[Records for locating described items]

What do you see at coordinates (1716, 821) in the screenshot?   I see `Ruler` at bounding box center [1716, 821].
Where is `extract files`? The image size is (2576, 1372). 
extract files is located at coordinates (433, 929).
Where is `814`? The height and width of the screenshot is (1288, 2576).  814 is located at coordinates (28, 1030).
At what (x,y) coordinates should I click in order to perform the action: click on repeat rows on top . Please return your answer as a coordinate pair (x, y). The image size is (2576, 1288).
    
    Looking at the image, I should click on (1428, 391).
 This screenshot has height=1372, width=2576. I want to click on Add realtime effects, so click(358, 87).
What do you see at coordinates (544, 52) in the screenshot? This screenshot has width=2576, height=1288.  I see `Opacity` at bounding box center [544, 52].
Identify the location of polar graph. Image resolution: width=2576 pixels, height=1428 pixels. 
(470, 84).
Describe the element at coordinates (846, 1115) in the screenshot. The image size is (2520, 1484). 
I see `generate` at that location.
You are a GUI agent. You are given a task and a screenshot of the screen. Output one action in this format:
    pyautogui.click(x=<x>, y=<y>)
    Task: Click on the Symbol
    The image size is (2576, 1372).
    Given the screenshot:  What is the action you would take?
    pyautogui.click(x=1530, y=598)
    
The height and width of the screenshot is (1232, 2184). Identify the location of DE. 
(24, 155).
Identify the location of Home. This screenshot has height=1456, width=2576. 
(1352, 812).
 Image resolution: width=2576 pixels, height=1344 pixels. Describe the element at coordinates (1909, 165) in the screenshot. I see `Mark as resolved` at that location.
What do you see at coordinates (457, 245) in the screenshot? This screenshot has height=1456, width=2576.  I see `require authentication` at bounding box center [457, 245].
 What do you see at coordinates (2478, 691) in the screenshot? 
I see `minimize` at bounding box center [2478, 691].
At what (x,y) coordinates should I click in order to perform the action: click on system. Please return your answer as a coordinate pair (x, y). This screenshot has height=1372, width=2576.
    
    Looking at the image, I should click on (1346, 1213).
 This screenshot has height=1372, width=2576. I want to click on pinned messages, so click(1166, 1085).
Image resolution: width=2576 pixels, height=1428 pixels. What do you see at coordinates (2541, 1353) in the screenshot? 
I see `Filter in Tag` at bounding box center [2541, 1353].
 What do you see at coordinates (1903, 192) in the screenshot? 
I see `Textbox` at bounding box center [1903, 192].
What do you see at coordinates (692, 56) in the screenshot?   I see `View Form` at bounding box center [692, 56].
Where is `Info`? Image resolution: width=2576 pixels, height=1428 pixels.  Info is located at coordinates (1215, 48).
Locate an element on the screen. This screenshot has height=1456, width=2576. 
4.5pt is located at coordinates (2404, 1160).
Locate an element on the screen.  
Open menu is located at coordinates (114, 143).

**EXERCISE BRIEF**
Return the lines above word for word, from the first one through the last.

**WORKED SOLUTION**
What do you see at coordinates (1716, 821) in the screenshot?   I see `Ruler` at bounding box center [1716, 821].
Where is `extract files`? The image size is (2576, 1372). 
extract files is located at coordinates (433, 929).
Where is `814`? The height and width of the screenshot is (1288, 2576).  814 is located at coordinates (28, 1030).
At what (x,y) coordinates should I click in order to perform the action: click on repeat rows on top . Please return your answer as a coordinate pair (x, y). The image size is (2576, 1288).
    
    Looking at the image, I should click on (1428, 391).
 This screenshot has height=1372, width=2576. I want to click on Add realtime effects, so click(358, 87).
What do you see at coordinates (544, 52) in the screenshot? This screenshot has width=2576, height=1288.  I see `Opacity` at bounding box center [544, 52].
Identify the location of polar graph. Image resolution: width=2576 pixels, height=1428 pixels. 
(470, 84).
Describe the element at coordinates (846, 1115) in the screenshot. The image size is (2520, 1484). 
I see `generate` at that location.
You are a GUI agent. You are given a task and a screenshot of the screen. Output one action in this format:
    pyautogui.click(x=<x>, y=<y>)
    Task: Click on the Symbol
    The image size is (2576, 1372).
    Given the screenshot:  What is the action you would take?
    pyautogui.click(x=1530, y=598)
    
The height and width of the screenshot is (1232, 2184). Identify the location of DE. 
(24, 155).
Identify the location of Home. This screenshot has height=1456, width=2576. 
(1352, 812).
 Image resolution: width=2576 pixels, height=1344 pixels. Describe the element at coordinates (1909, 165) in the screenshot. I see `Mark as resolved` at that location.
What do you see at coordinates (457, 245) in the screenshot? This screenshot has height=1456, width=2576.  I see `require authentication` at bounding box center [457, 245].
 What do you see at coordinates (2478, 691) in the screenshot? 
I see `minimize` at bounding box center [2478, 691].
At what (x,y) coordinates should I click in order to perform the action: click on system. Please return your answer as a coordinate pair (x, y). This screenshot has height=1372, width=2576.
    
    Looking at the image, I should click on (1346, 1213).
 This screenshot has height=1372, width=2576. I want to click on pinned messages, so click(1166, 1085).
Image resolution: width=2576 pixels, height=1428 pixels. What do you see at coordinates (2541, 1353) in the screenshot? 
I see `Filter in Tag` at bounding box center [2541, 1353].
 What do you see at coordinates (1903, 192) in the screenshot? 
I see `Textbox` at bounding box center [1903, 192].
What do you see at coordinates (692, 56) in the screenshot?   I see `View Form` at bounding box center [692, 56].
Where is `Info`? Image resolution: width=2576 pixels, height=1428 pixels.  Info is located at coordinates (1215, 48).
Locate an element on the screen. This screenshot has height=1456, width=2576. 
4.5pt is located at coordinates (2404, 1160).
Locate an element on the screen.  
Open menu is located at coordinates (114, 143).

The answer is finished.